Nexteer workers ended their strike after they secured wage increases and health-care improvements.

Workers at the Chinese-owned Nexteer plant in Saginaw, Michigan, who staged a brief strike that threatened production at both General Motors and FCA U.S., will vote Thursday and Friday on a new tentative contract.

Union officials will hold meetings through the week to explain the changes in the new agreement, fashioned after the overwhelming rejection last week of the first tentative deal by the 3,200 workers at the Saginaw plant.

The contract rejection set the stage for a one-day strike that forced both GM and FCA to curtail production of some truck and sport-utility vehicles that use steering-gear components manufactured by Nexteer.  

With the pressure on Nexteer from GM and FCA mounting, the union agreed to suspend the strike after the two sides reached agreement on a second tentative contract proposal.

(Nexteer employees end strike, head back to work. For more, Click Here.)
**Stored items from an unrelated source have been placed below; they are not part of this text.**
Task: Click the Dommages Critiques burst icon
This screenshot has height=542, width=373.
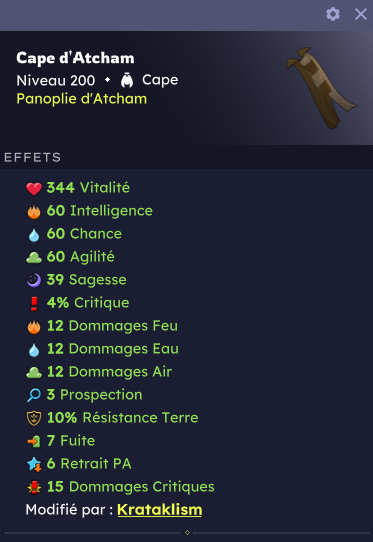Action: coord(34,487)
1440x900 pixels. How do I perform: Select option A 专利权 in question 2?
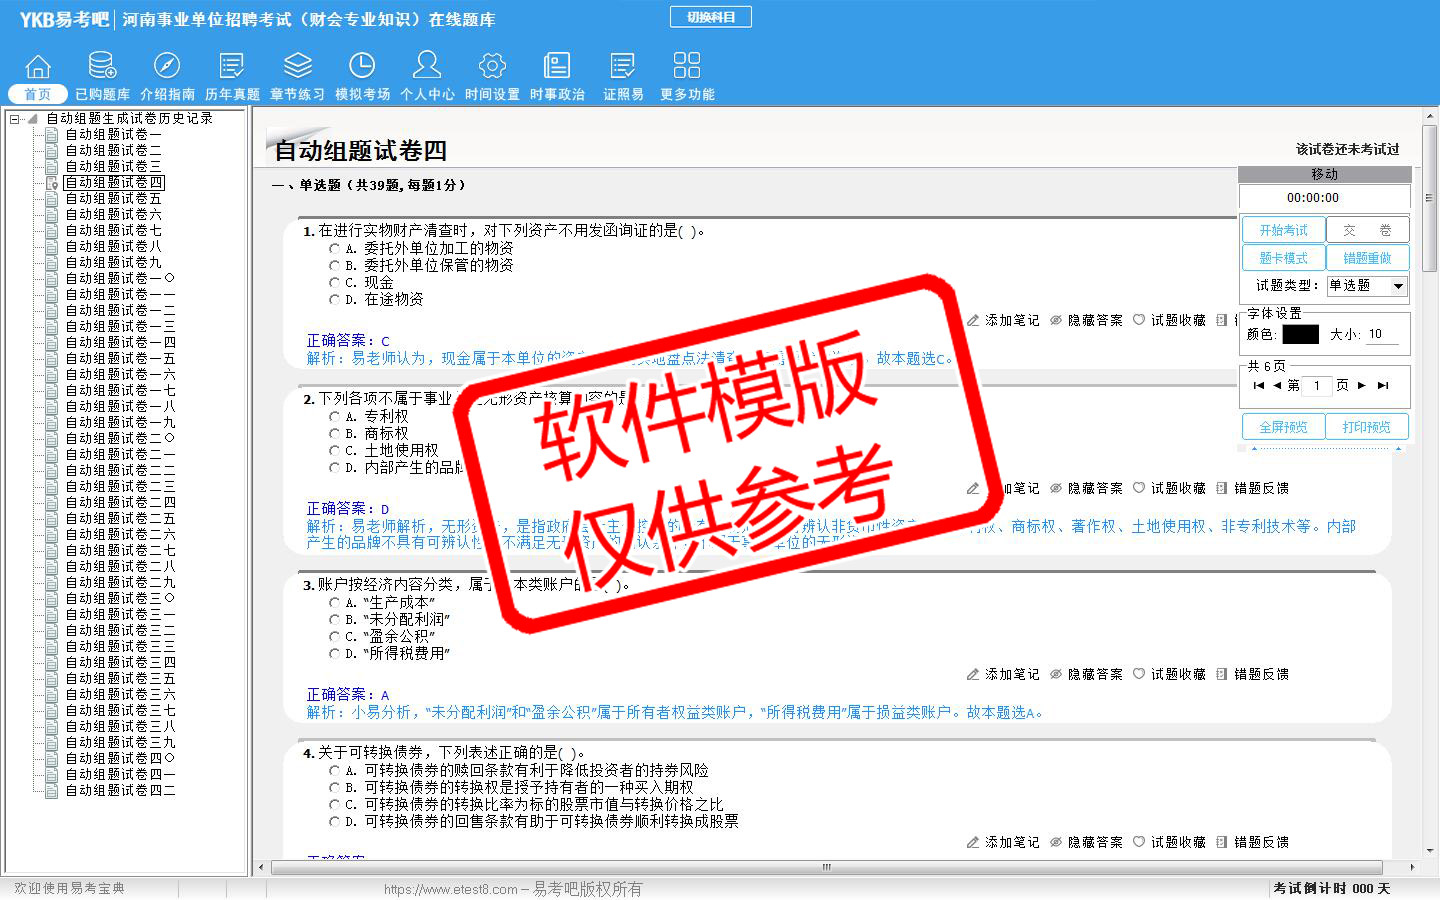334,417
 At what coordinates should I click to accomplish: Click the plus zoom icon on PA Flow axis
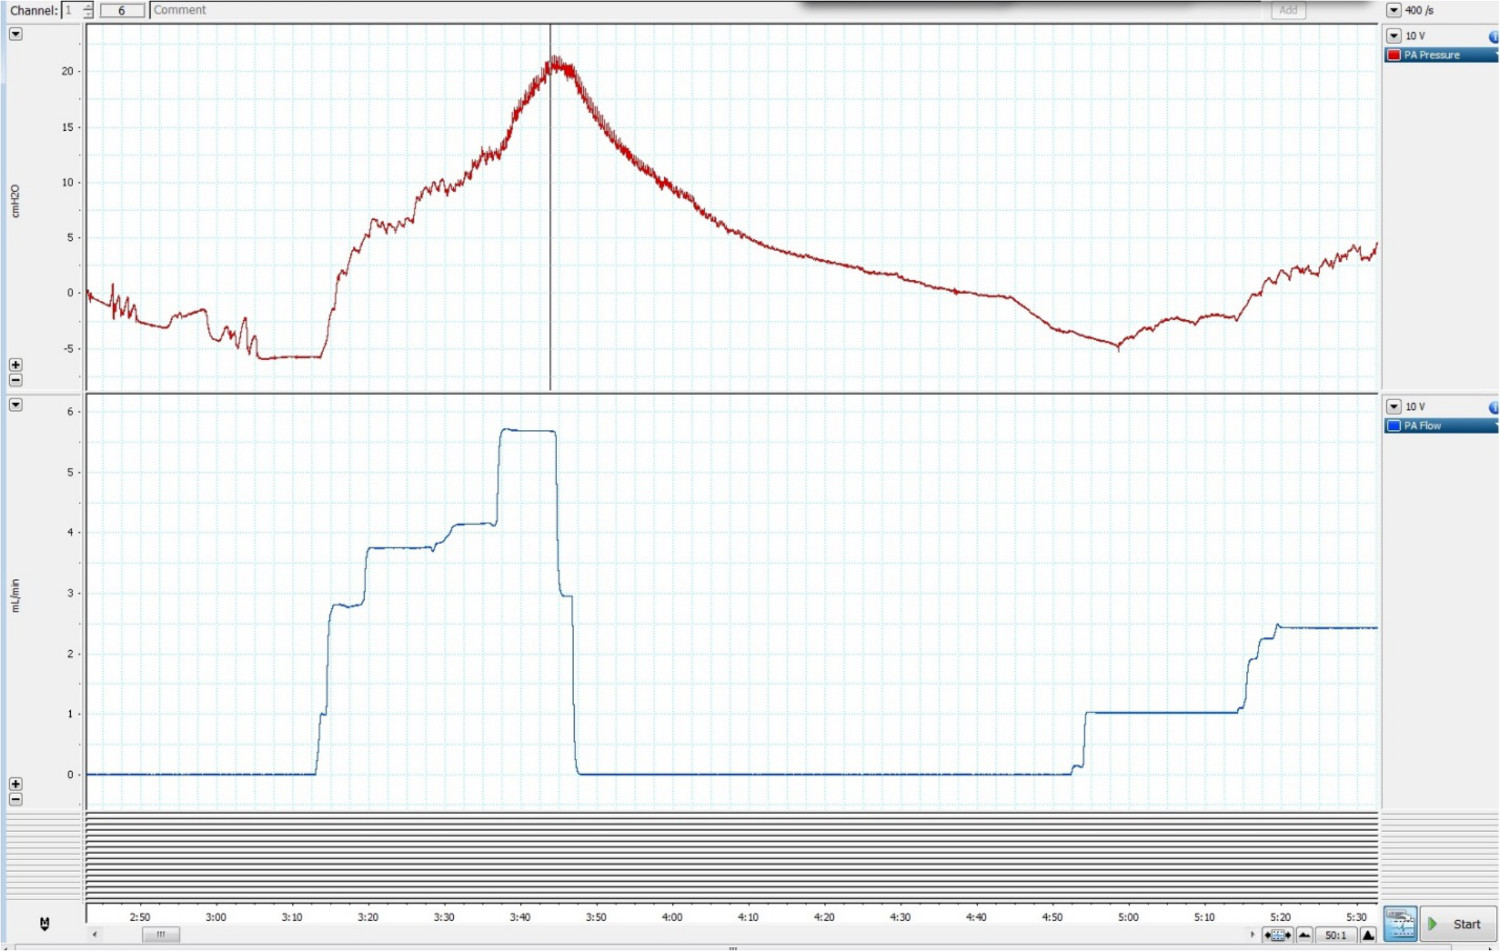[15, 784]
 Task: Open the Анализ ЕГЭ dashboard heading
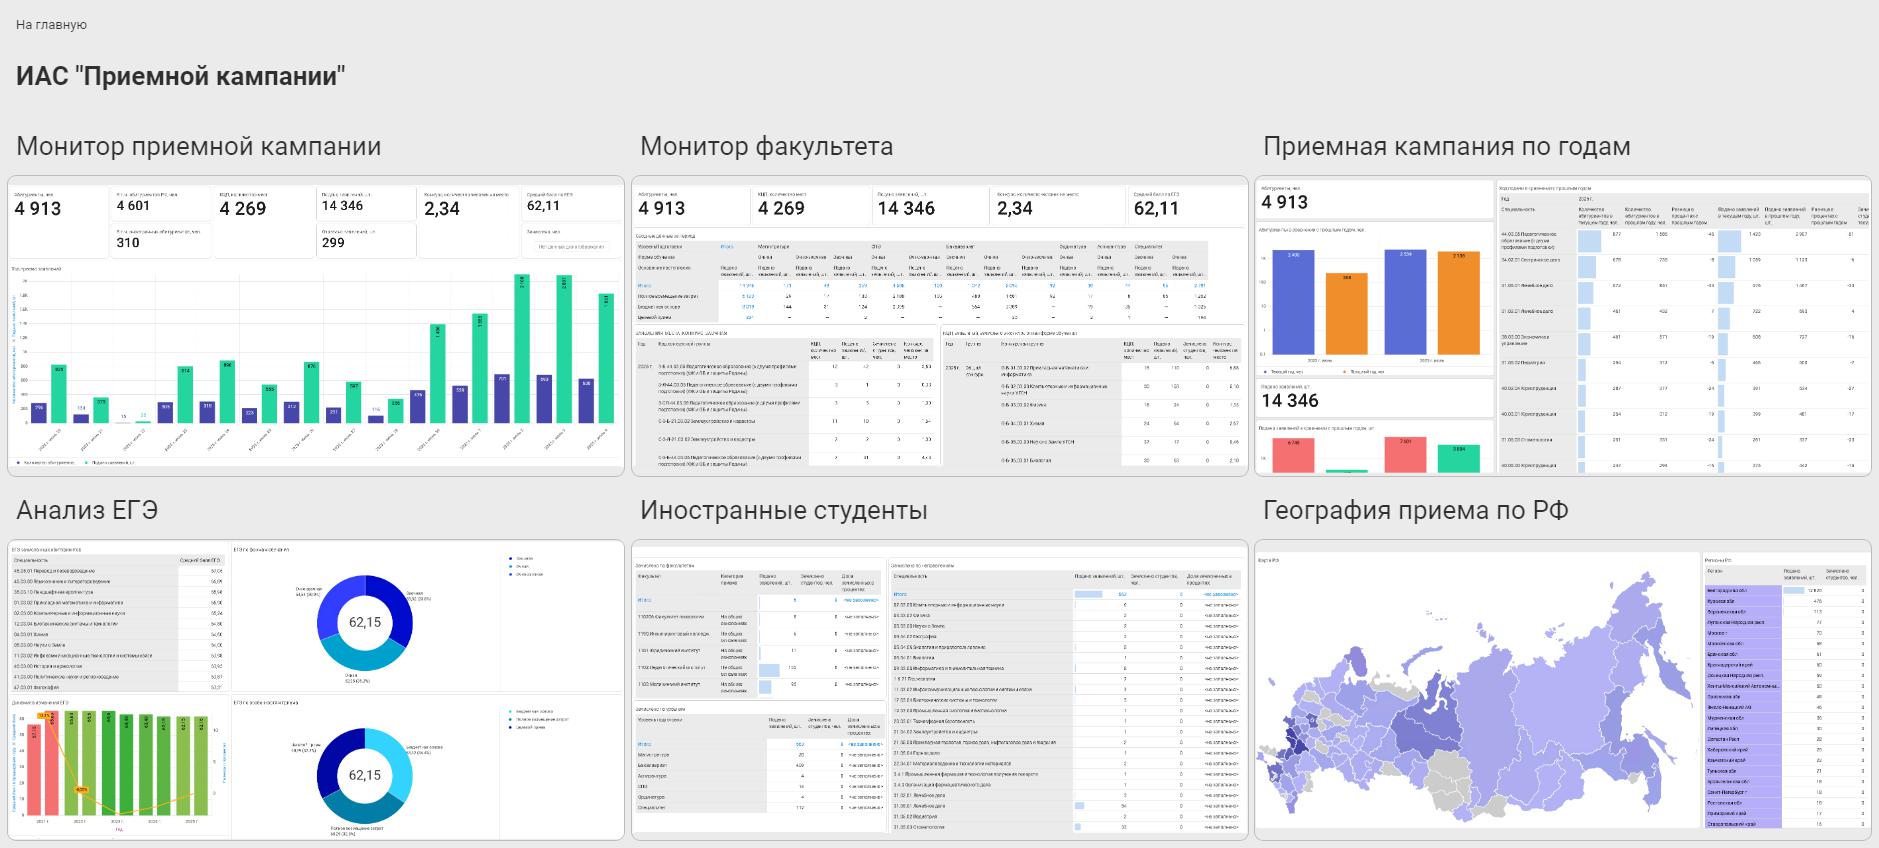(x=87, y=510)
The new tentative agreement eliminates the cost sharing on health-care benefits that members of the United Auto Workers Local 699 found objectionable in the initial agreement. Workers belonging to an HMO or PPO will pay nothing extra, according to the contract summary posted on line by the UAW.
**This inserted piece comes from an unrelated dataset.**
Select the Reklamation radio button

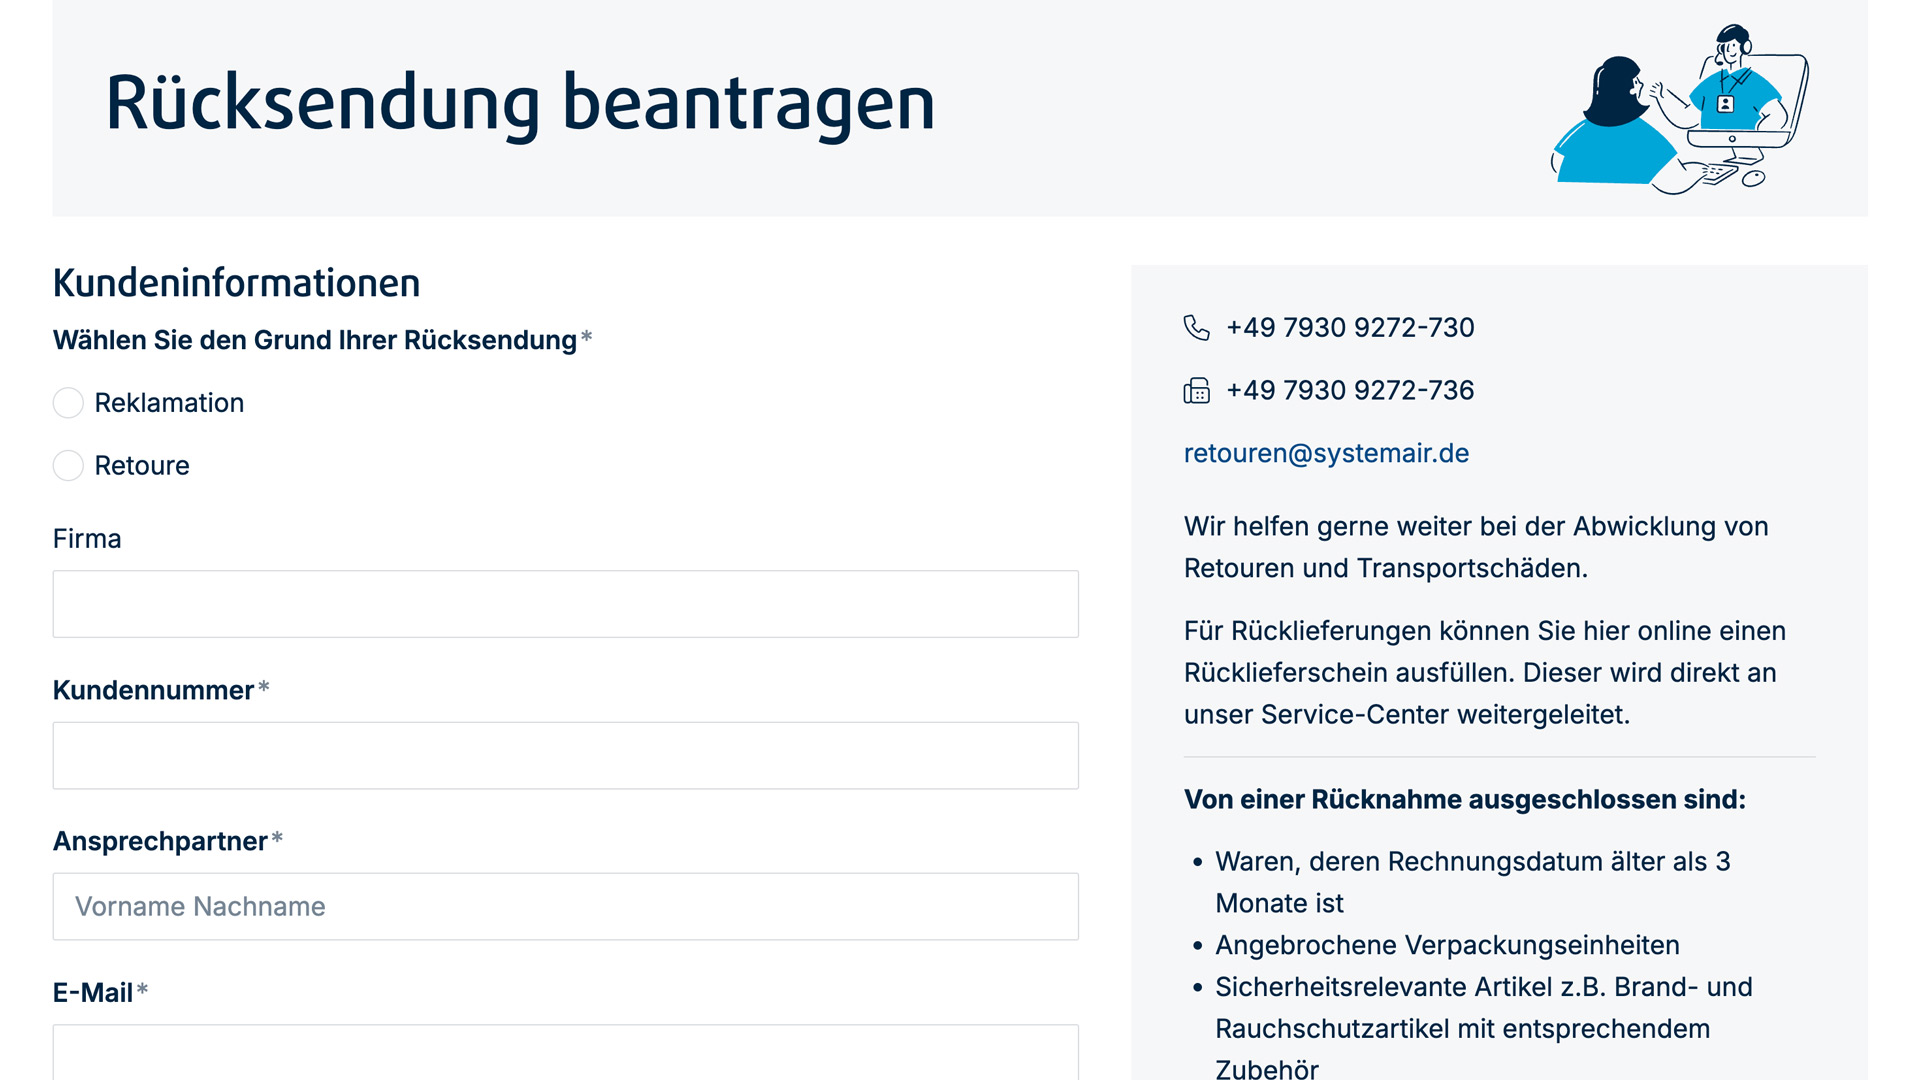coord(67,402)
The new tentative agreement also includes pay increases for all workers. Wages of workers on the first step will be boosted from $12 to $14 per hour, while wages workers on the second step for production workers will go from $14.50 per hour to $15.50 and legacy workers, whose started working at the plant before 2007 will get a $1 per hour pay increase to $17.76. The signing bonus also was increased by $500 to $2,000, the summary noted.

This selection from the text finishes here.